Researchers unravel the secret to making cheap, high-density data storage
October 11, 2012
Researchers from A*STAR’s Institute of Materials Research and Engineering (IMRE) and the National University of Singapore (NUS) have discovered that an ultra-smooth surface is the key factor for “self-assembly” — a cheap, high-volume, high-density patterning technique for data storage.
This technique allows manufacturers to use the method for data storage on a variety of different surfaces. This discovery paves the way for the development of next-generation data storage devices, with capacities of up to 10 Terabits per square inch, which could lead to significantly greater storage on much smaller data devices.

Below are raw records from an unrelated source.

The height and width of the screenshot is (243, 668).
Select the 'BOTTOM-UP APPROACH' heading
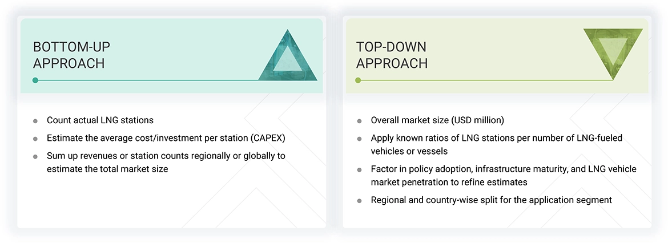pos(69,55)
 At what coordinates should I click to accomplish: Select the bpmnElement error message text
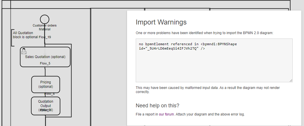(x=188, y=46)
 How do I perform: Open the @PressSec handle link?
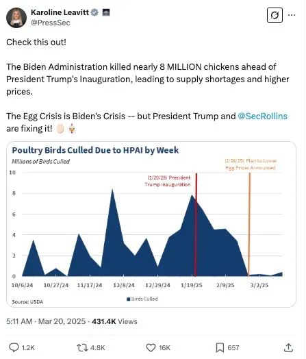point(50,23)
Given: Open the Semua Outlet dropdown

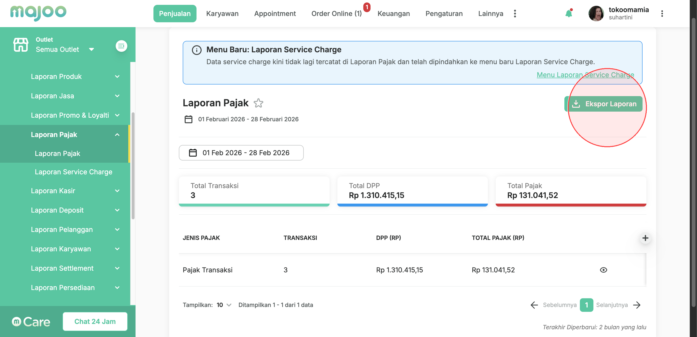Looking at the screenshot, I should (65, 50).
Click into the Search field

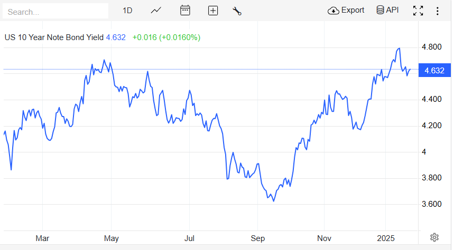click(x=55, y=11)
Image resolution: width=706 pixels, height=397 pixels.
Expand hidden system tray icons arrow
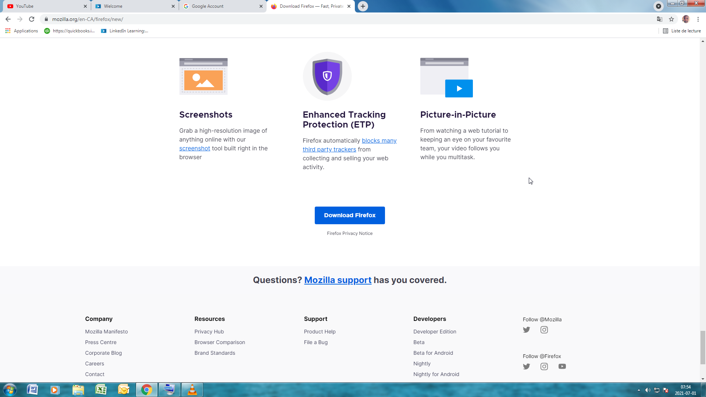[x=639, y=390]
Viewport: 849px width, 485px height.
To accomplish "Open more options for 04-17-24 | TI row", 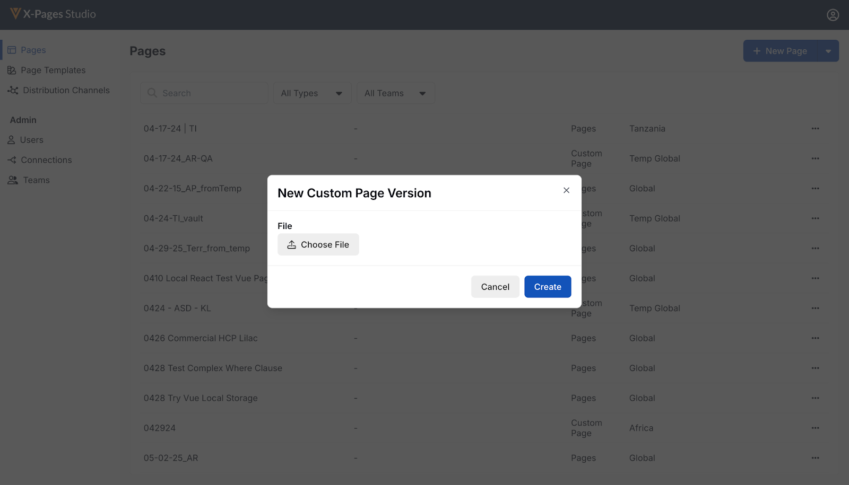I will 815,128.
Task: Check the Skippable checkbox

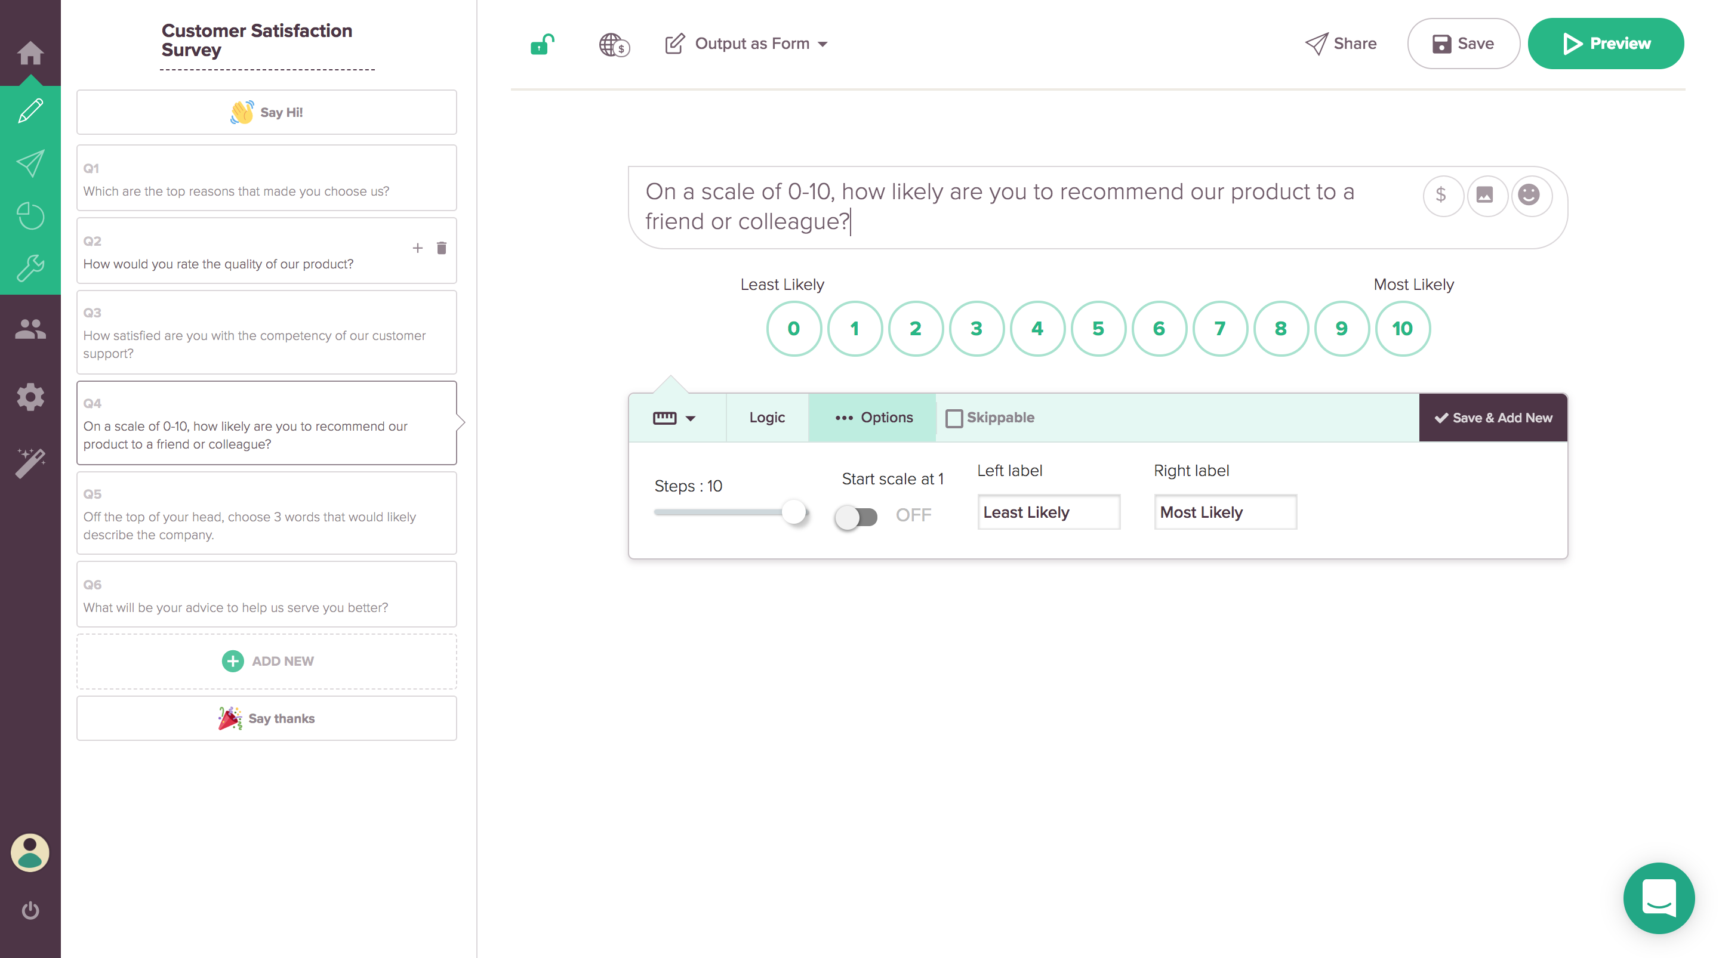Action: tap(954, 418)
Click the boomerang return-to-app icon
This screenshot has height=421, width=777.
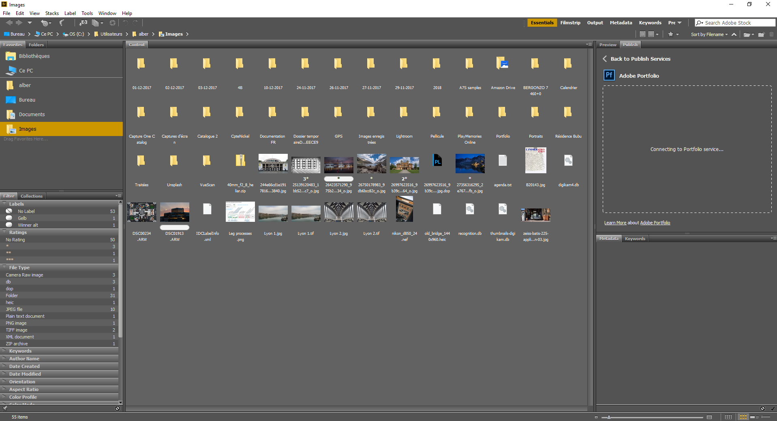click(62, 23)
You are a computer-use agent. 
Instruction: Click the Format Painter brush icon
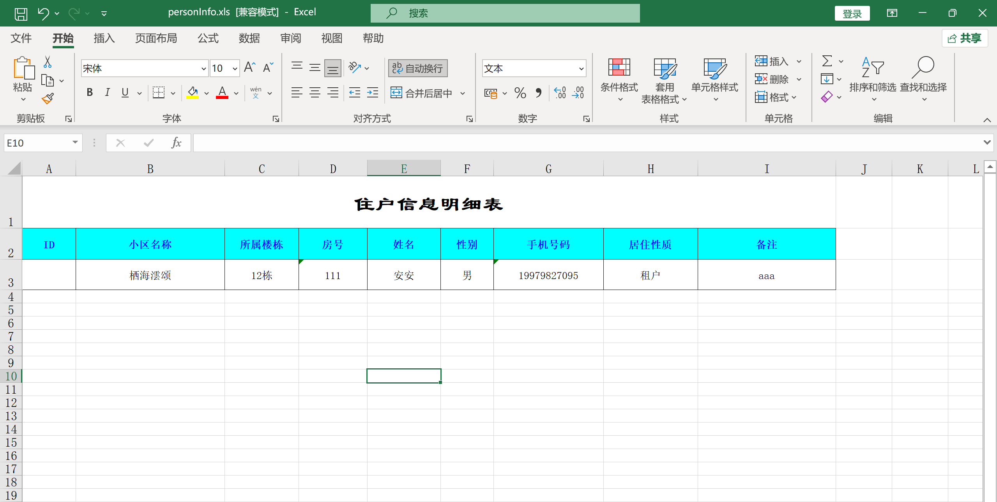[48, 98]
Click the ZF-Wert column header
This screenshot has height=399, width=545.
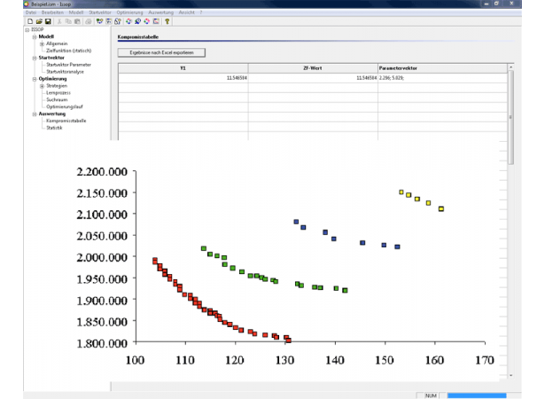point(312,67)
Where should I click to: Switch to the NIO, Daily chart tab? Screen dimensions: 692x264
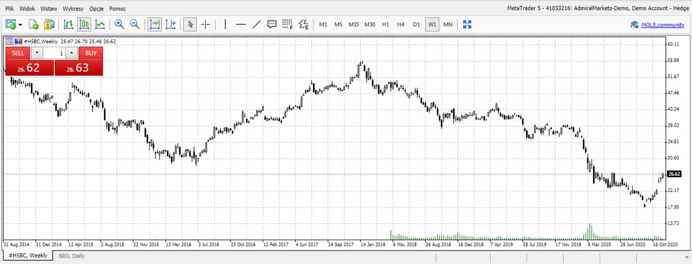click(72, 255)
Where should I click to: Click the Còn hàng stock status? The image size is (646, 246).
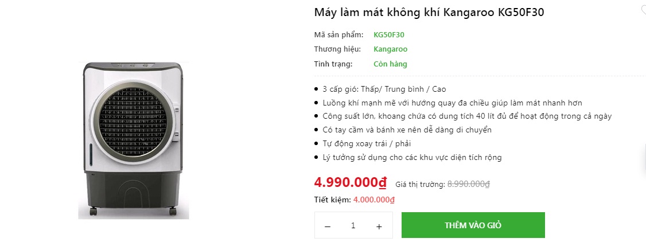[x=390, y=64]
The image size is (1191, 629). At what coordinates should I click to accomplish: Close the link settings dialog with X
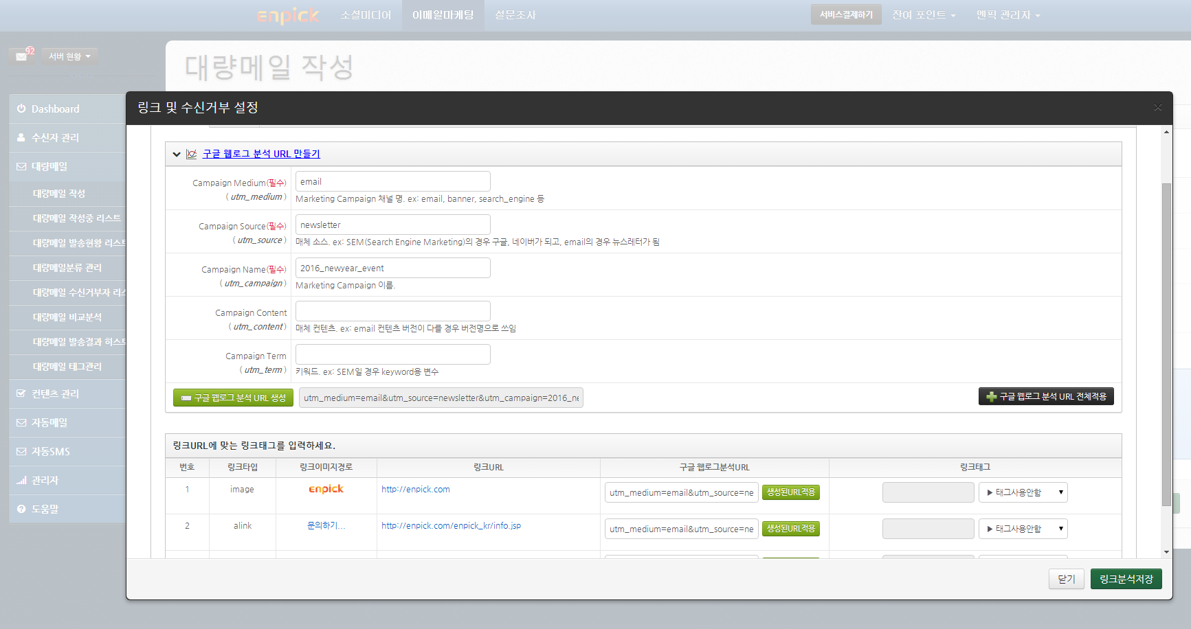pyautogui.click(x=1157, y=108)
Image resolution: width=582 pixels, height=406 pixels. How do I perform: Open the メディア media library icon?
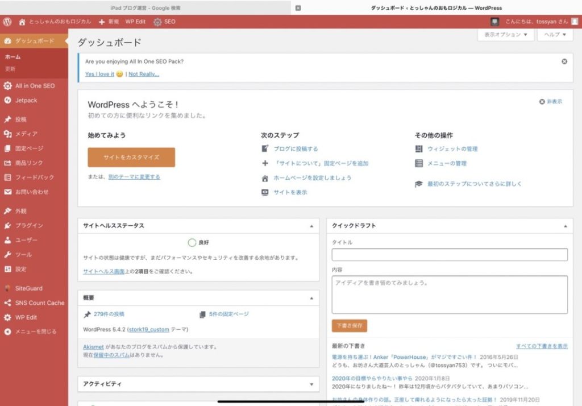pyautogui.click(x=7, y=134)
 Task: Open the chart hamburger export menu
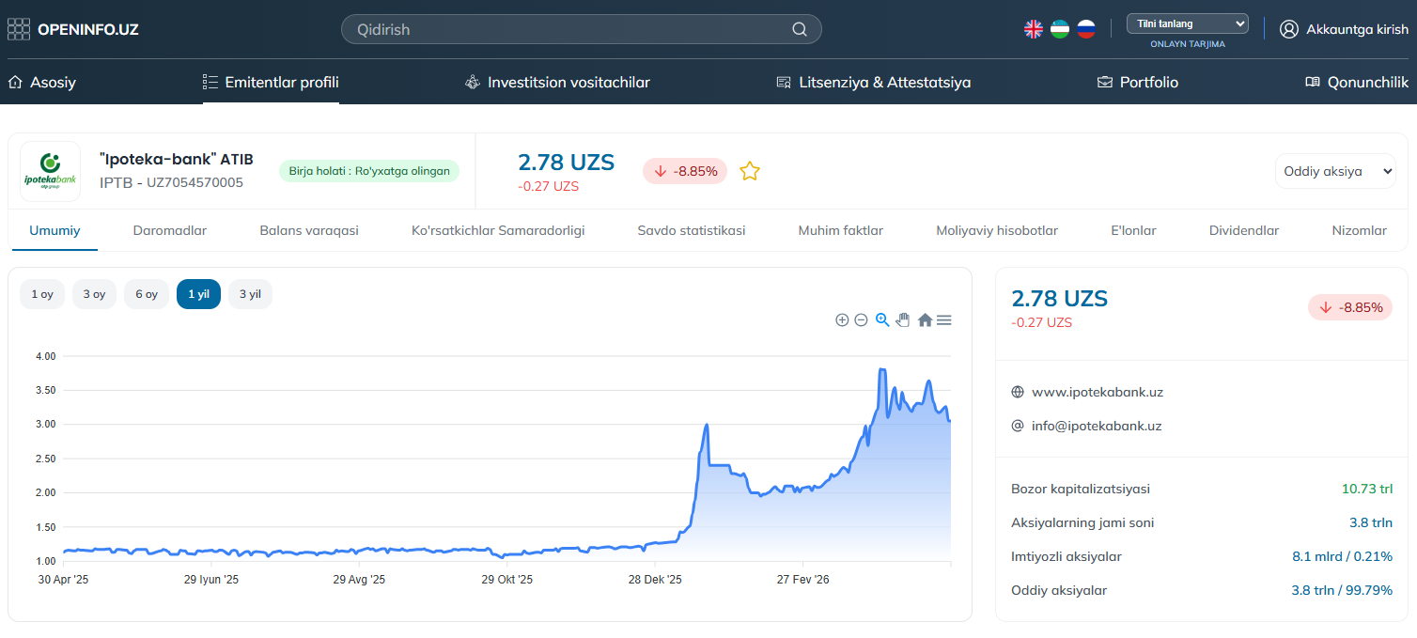tap(944, 319)
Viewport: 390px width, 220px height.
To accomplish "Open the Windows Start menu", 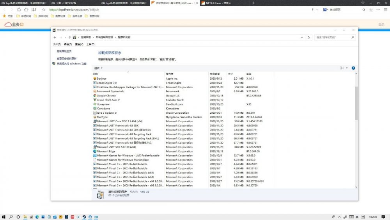I will 4,216.
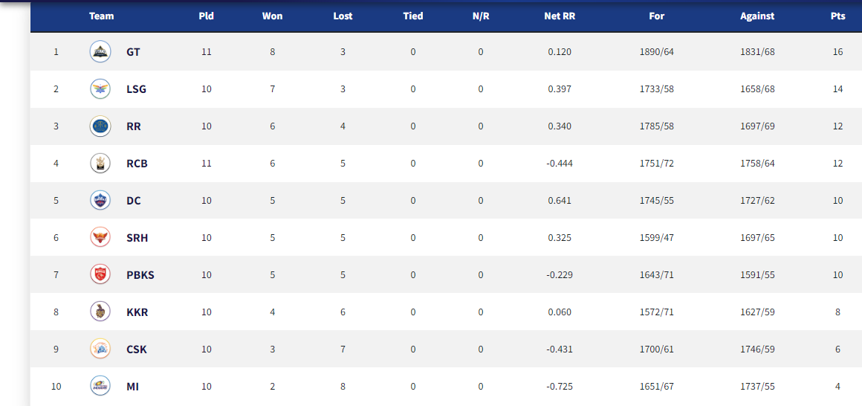Image resolution: width=862 pixels, height=406 pixels.
Task: Select the Rajasthan Royals RR logo
Action: [x=100, y=126]
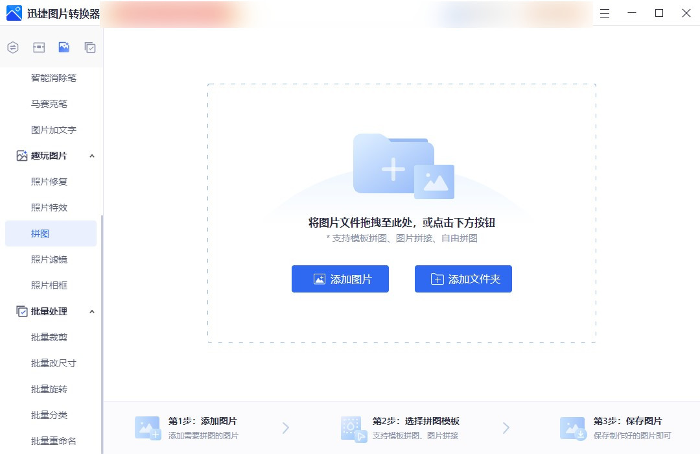Collapse the 批量处理 section
This screenshot has width=700, height=454.
[x=93, y=311]
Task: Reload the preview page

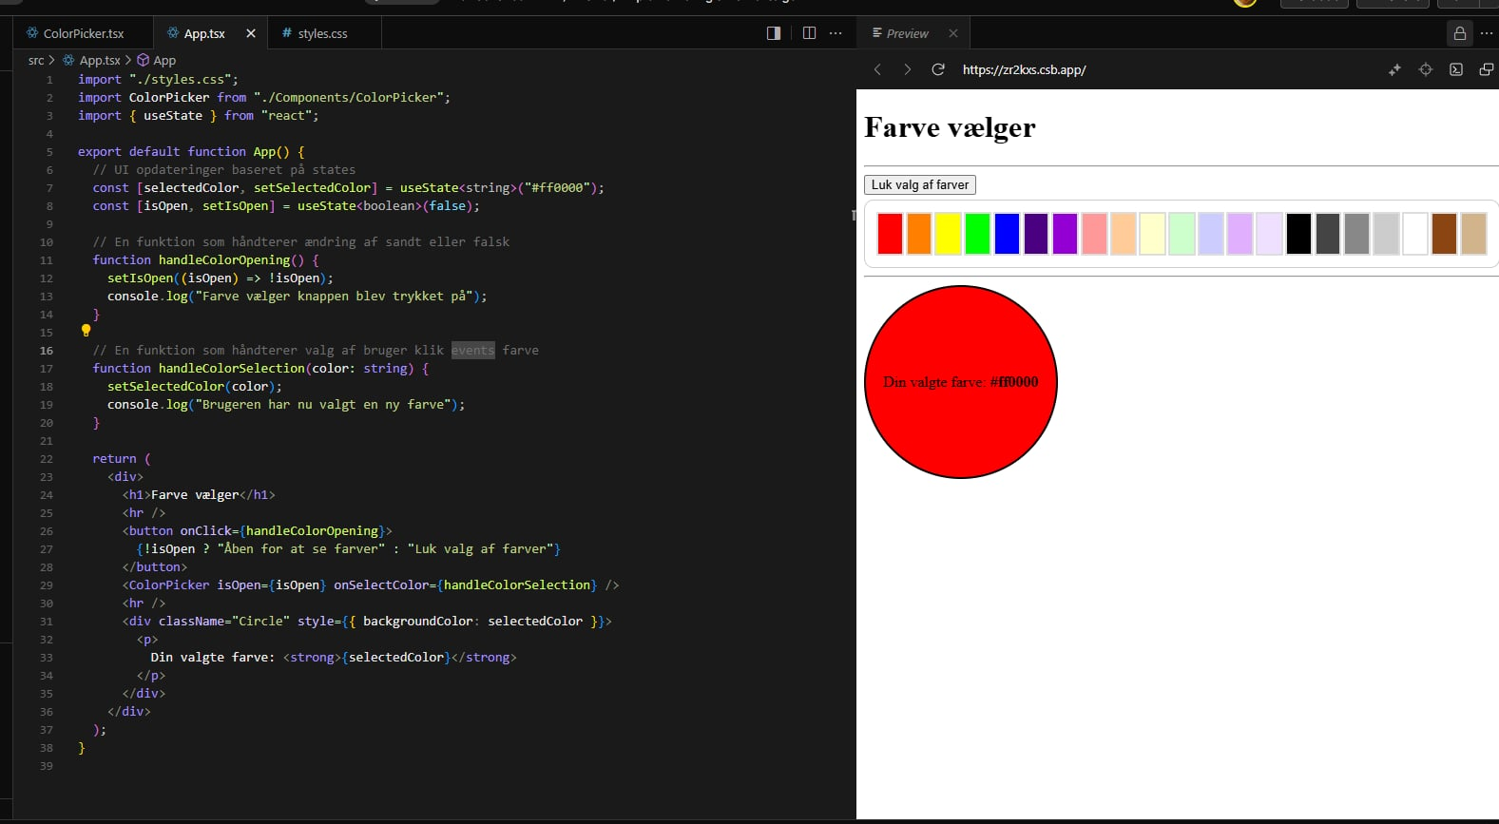Action: point(938,69)
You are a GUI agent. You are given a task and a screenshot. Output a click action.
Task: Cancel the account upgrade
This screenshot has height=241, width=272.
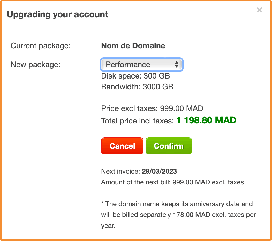pos(122,146)
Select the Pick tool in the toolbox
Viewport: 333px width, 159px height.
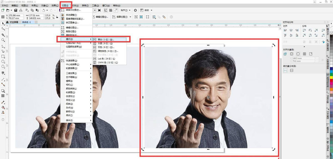[x=3, y=23]

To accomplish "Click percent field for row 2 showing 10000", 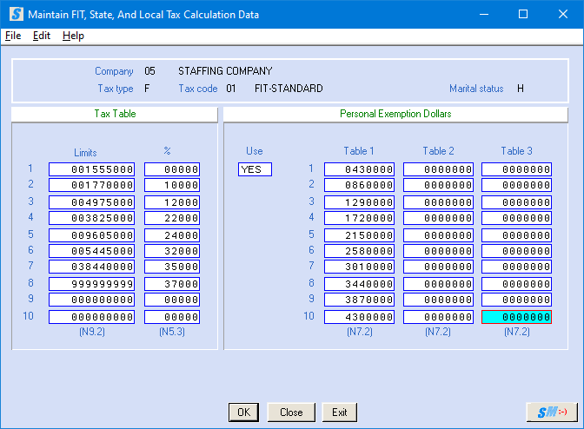I will point(172,185).
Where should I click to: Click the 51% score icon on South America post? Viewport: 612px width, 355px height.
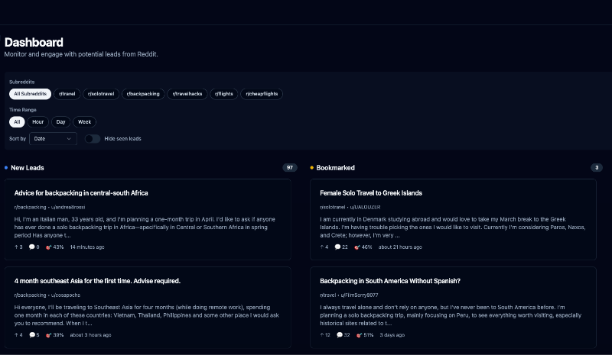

The “self-assembly” technique is one of the simplest and cheapest high-volume methods for creating uniform, densely-packed nanostructures that could potentially help store data.
Self-assembly is one of the leading candidates for large scale nanofabrication at very high pattern densities. One of its most obvious applications will be in the field of bit-patterned media for the hard disk industry.
It is widely used in research and is gaining acceptance in industry as a practical lithographic tool for sub-100 nm, low-cost, large area patterning. However, attempts to employ self-assembly on different surface types, such as magnetic media used for data storage, have shown varying and erratic results to date. This phenomenon has continued to puzzle industry researchers and scientists globally.
Researchers from A*STAR’s IMRE and NUS have now solved this mystery and identified that the smoother the surface, the more efficient the self-assembly of nanostructures will be. This breakthrough allows the method to be used on more surfaces and reduce the number of defects in an industrial setting. The more densely packed the structures are in a given area, the higher the amount of data that can be stored.
The team discovered that a height of 5 angstroms (the width of about 5 atoms) RMS (root mean square) roughness was the maximum surface roughness allowed for successful self-assembly of dots, which could eventually be used in making high-density data storage.
“If we want large scale, large area nanopatterning using very affordable self-assembly, the surface needs to be extremely smooth so that we can achieve efficient, successful self-assembly with lower incidences of defects.”
The discovery was recently published in Scientific Reports, an open access journal from Nature.
This research is supported by the National Research Foundation Singapore under its “Frontier in magnetic recording research: Vision for 10 terabits per square inch” programme (NRF-CRP 002-097 NRF-08) and administered by A*STAR’s IMRE.